The opening of the sonnet is conversational, as if taking up a point that was discussed the previous day. 'Would that it were true, as you claimed yesterday evening, that you could be yourself forever, untouched, unblemished, unadulterated, your very essence preserved for all eternity.' There is an element of refutation present, as also with the following sonnet, although to a lesser extent, 'Not from the stars do I my judgement pluck'. Perhaps it is this conversational tone which contributes to the sense of intimacy which pervades this sonnet, as if we had been let into the inner sanctum of friends who surround this young man, or perhaps the note of intimacy is attributable much more to the two declarations of love, at the beginning and end of the poem, which enclose it as it were in an ambience of warmth and protection. There is a softness of touch and emotion which the previous sonnets, with their formal declarations of what is due to society, do not quite convey. Here it is as if we are reading something that is akin to a private letter, something perhaps into which we do not have an absolute right to intrude.
Yet these sonnets were public compositions, as far as we know. For even if we could find historically that Thomas Thorpe had in some underhand way acquired the poems, and that he was thus just one more of the 'injurious imposters' of whom Heminges and Condell spoke, the careful arrangement and sequencing of the sonnets bespeaks an ordering hand and a presupposition that others, apart from the original dedicatees, must at some time be expected to read them.
There is therefore an inherent contradiction in the sonnets, that they are essentially private poems, to be read by one beloved person only, but yet they have also a public persona, in which that love is declared aloud to the wide world. But then that is perhaps precisely what love is like - an essentially private experience which is at the same time so bounteously overflowing that it must tell all its secrets to all who will listen. That this particular sonnet exemplifies this contradiction and tension is no doubt a matter of judgement rather than fact. And certainly there are others which pick up the contradiction even more directly, as in 111.
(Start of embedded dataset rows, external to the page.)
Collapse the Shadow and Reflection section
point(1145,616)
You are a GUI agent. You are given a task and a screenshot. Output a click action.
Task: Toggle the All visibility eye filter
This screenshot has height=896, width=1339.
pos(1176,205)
What I note however in this sonnet is the directness of the expression of love, something which occurs here for the first time. The simplicity and nakedness of it stands out, far more so than the change of use from thou to you, which has been noted by commentators. As also do other declarations later in the series, such as 'for I love you so' of 71, and 'thou, (all they), hast all the all of me' 31. Certainly no one would pretend that 'Dear my love' or the other phrases which declare the poet's love directly are anything but commonplaces. But that is precisely why they are so striking, for in the midst of all the surrounding richness they cannot do anything else but stand out boldly, 'like captain jewels in the carcanet'. They draw attention to themselves for what they are, the simple unadorned truth, as distinct from the rest, which is the mere product of a poet's rage, the hammering on an anvil, the platitudinous beauty of compliment.
Whether we should attach importance to the fact that this first unadorned statement of love occurs in line 13 of sonnet 13 it is impossible to say with certainty, but given the Elizabethans' passion for critical numbers, it is probable that something lies concealed. Its significance lies perhaps in a hidden ironical reference to being unlucky in love, in that the love which promised so much, even a beauteous day which made the lover travel forth without his cloak, turned black so swiftly, and that he who had so much to give renounced his gift, making it null and void. The love which 'bears it out even to the edge of doom' has a canker in it which the ensuing sonnets will reveal. This is not the light hearted world of love and pairing which we meet in Midsummer Night's Dream, where lovers expect to be star crossed, but are happy in the end. It is instead a deeply painful and much darker world of passion and disappointment, of festering wounds and flowers that rot, of forgetfulness, of betrayals, and of mortality. Indeed it has its moments of great beauty, where the human spirit, and love, are triumphant, and I would not wish to belittle those moments. Love does triumph over adversity. But it is in the exploration of the deeper levels of the human psyche, where the perils and the reefs lie, that these poems have their greatest sublimity. In reading them one feels that one has been given once more the chance to witness a voyage of the human spirit which has no ending, and this is what it truly means
to be new made when thou art old,
And see thy blood warm when thou feel'st it cold.